[[ Extracted information open ]]

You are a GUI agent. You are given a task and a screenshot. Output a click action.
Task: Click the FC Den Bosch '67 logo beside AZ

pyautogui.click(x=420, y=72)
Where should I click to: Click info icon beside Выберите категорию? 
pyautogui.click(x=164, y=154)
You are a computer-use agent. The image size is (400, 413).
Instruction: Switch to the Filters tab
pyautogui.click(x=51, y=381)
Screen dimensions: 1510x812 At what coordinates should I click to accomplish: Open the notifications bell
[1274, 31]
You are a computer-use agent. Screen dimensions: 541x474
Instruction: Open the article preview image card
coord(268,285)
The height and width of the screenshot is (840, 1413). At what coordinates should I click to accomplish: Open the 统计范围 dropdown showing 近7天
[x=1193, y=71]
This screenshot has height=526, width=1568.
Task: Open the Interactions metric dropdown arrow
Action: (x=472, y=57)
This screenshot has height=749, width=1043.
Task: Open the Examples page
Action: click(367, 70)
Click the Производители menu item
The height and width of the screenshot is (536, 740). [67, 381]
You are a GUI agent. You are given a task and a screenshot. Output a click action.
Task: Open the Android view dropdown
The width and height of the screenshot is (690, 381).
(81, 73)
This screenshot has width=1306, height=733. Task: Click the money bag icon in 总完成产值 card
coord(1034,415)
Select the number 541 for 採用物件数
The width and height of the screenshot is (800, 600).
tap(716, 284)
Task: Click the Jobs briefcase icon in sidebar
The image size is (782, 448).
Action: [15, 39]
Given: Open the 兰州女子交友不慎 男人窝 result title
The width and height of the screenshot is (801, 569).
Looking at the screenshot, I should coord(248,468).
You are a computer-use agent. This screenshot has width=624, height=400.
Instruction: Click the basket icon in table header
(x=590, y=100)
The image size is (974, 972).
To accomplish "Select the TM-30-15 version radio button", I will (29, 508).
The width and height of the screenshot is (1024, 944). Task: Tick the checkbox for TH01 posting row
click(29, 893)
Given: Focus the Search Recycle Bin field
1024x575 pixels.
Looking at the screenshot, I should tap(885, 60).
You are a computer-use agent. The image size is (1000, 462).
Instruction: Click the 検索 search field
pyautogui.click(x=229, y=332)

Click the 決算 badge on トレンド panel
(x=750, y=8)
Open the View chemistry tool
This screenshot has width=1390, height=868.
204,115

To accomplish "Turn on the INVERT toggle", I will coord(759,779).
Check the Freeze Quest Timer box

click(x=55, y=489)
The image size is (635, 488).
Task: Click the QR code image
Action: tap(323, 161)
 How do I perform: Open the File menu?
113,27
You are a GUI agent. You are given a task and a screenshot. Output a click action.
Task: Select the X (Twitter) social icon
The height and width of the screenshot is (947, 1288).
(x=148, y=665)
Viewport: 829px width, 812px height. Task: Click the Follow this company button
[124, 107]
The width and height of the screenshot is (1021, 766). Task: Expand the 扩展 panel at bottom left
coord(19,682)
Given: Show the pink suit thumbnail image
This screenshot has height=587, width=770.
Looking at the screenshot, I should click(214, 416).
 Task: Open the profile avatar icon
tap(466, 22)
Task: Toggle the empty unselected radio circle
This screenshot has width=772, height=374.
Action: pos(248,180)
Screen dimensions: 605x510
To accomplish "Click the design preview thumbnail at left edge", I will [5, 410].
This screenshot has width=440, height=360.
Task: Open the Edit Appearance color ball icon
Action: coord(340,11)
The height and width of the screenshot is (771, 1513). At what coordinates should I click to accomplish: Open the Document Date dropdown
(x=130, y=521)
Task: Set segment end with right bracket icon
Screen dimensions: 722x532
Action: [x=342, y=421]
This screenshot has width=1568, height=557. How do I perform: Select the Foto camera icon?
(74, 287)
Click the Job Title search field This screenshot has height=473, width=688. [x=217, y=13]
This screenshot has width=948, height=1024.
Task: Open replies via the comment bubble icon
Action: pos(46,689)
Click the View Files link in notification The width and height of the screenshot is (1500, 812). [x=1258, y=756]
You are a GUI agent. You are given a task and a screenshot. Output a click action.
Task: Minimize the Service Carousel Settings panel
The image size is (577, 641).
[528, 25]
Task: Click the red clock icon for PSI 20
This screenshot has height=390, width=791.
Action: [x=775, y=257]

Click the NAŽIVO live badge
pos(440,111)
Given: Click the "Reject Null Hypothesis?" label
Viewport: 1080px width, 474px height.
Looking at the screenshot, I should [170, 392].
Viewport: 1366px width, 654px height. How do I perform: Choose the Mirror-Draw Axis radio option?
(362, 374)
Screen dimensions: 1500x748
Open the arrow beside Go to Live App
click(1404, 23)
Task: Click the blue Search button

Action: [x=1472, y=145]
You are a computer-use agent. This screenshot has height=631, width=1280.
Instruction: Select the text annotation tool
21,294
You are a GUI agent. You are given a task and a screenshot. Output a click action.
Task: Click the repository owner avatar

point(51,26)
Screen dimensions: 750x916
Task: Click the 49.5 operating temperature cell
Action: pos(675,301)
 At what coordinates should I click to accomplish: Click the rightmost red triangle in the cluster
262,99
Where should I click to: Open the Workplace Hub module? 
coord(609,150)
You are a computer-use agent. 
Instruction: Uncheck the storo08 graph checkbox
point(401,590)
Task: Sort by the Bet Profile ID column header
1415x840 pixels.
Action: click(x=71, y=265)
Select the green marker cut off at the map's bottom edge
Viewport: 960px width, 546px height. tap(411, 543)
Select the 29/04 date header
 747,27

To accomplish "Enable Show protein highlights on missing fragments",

[[ Extracted information closed ]]

__Prompt__: Output the entire listing exactly, including each line.

__Response to the exercise__:
You are a GUI agent. You are given a task and a screenshot. Output a click action.
Task: Click the FC Den Bosch '67 logo beside AZ

pyautogui.click(x=420, y=72)
Where should I click to: Click info icon beside Выберите категорию? 
pyautogui.click(x=164, y=154)
You are a computer-use agent. The image size is (400, 413).
Instruction: Switch to the Filters tab
pyautogui.click(x=51, y=381)
Screen dimensions: 1510x812 At what coordinates should I click to accomplish: Open the notifications bell
[1274, 31]
You are a computer-use agent. Screen dimensions: 541x474
Instruction: Open the article preview image card
coord(268,285)
The height and width of the screenshot is (840, 1413). At what coordinates should I click to accomplish: Open the 统计范围 dropdown showing 近7天
[x=1193, y=71]
This screenshot has height=526, width=1568.
Task: Open the Interactions metric dropdown arrow
Action: (x=472, y=57)
This screenshot has height=749, width=1043.
Task: Open the Examples page
Action: click(367, 70)
Click the Производители menu item
The height and width of the screenshot is (536, 740). [67, 381]
You are a GUI agent. You are given a task and a screenshot. Output a click action.
Task: Open the Android view dropdown
The width and height of the screenshot is (690, 381).
(81, 73)
This screenshot has width=1306, height=733. Task: Click the money bag icon in 总完成产值 card
coord(1034,415)
Select the number 541 for 採用物件数
The width and height of the screenshot is (800, 600).
tap(716, 284)
Task: Click the Jobs briefcase icon in sidebar
The image size is (782, 448).
Action: [15, 39]
Given: Open the 兰州女子交友不慎 男人窝 result title
The width and height of the screenshot is (801, 569).
Looking at the screenshot, I should coord(248,468).
You are a computer-use agent. This screenshot has width=624, height=400.
Instruction: Click the basket icon in table header
(x=590, y=100)
The image size is (974, 972).
To accomplish "Select the TM-30-15 version radio button", I will (29, 508).
The width and height of the screenshot is (1024, 944). Task: Tick the checkbox for TH01 posting row
click(29, 893)
Given: Focus the Search Recycle Bin field
1024x575 pixels.
Looking at the screenshot, I should tap(885, 60).
You are a computer-use agent. The image size is (1000, 462).
Instruction: Click the 検索 search field
pyautogui.click(x=229, y=332)

Click the 決算 badge on トレンド panel
(x=750, y=8)
Open the View chemistry tool
This screenshot has width=1390, height=868.
204,115

To accomplish "Turn on the INVERT toggle", I will coord(759,779).
Check the Freeze Quest Timer box

click(x=55, y=489)
The image size is (635, 488).
Task: Click the QR code image
Action: tap(323, 161)
 How do I perform: Open the File menu?
113,27
You are a GUI agent. You are given a task and a screenshot. Output a click action.
Task: Select the X (Twitter) social icon
The height and width of the screenshot is (947, 1288).
(x=148, y=665)
Viewport: 829px width, 812px height. Task: Click the Follow this company button
[124, 107]
The width and height of the screenshot is (1021, 766). Task: Expand the 扩展 panel at bottom left
coord(19,682)
Given: Show the pink suit thumbnail image
This screenshot has height=587, width=770.
Looking at the screenshot, I should click(214, 416).
 Task: Open the profile avatar icon
tap(466, 22)
Task: Toggle the empty unselected radio circle
This screenshot has width=772, height=374.
Action: pos(248,180)
Screen dimensions: 605x510
To accomplish "Click the design preview thumbnail at left edge", I will [5, 410].
This screenshot has width=440, height=360.
Task: Open the Edit Appearance color ball icon
Action: coord(340,11)
The height and width of the screenshot is (771, 1513). At what coordinates should I click to accomplish: Open the Document Date dropdown
(x=130, y=521)
Task: Set segment end with right bracket icon
Screen dimensions: 722x532
Action: [x=342, y=421]
This screenshot has width=1568, height=557. How do I perform: Select the Foto camera icon?
(74, 287)
Click the Job Title search field This screenshot has height=473, width=688. [x=217, y=13]
This screenshot has width=948, height=1024.
Task: Open replies via the comment bubble icon
Action: pos(46,689)
Click the View Files link in notification The width and height of the screenshot is (1500, 812). [x=1258, y=756]
You are a GUI agent. You are given a task and a screenshot. Output a click action.
Task: Minimize the Service Carousel Settings panel
The image size is (577, 641).
[528, 25]
Task: Click the red clock icon for PSI 20
This screenshot has height=390, width=791.
Action: [x=775, y=257]

Click the NAŽIVO live badge
pos(440,111)
Given: Click the "Reject Null Hypothesis?" label
Viewport: 1080px width, 474px height.
Looking at the screenshot, I should [170, 392].
Viewport: 1366px width, 654px height. How do I perform: Choose the Mirror-Draw Axis radio option?
(362, 374)
Screen dimensions: 1500x748
Open the arrow beside Go to Live App
click(1404, 23)
Task: Click the blue Search button

Action: [x=1472, y=145]
You are a computer-use agent. This screenshot has height=631, width=1280.
Instruction: Select the text annotation tool
21,294
You are a GUI agent. You are given a task and a screenshot. Output a click action.
Task: Click the repository owner avatar

point(51,26)
Screen dimensions: 750x916
Task: Click the 49.5 operating temperature cell
Action: pos(675,301)
 At what coordinates should I click to accomplish: Click the rightmost red triangle in the cluster
262,99
Where should I click to: Open the Workplace Hub module? 
coord(609,150)
You are a computer-use agent. 
Instruction: Uncheck the storo08 graph checkbox
point(401,590)
Task: Sort by the Bet Profile ID column header
1415x840 pixels.
Action: click(x=71, y=265)
Select the green marker cut off at the map's bottom edge
Viewport: 960px width, 546px height. tap(411, 543)
Select the 29/04 date header
 747,27

To accomplish "Enable Show protein highlights on missing fragments",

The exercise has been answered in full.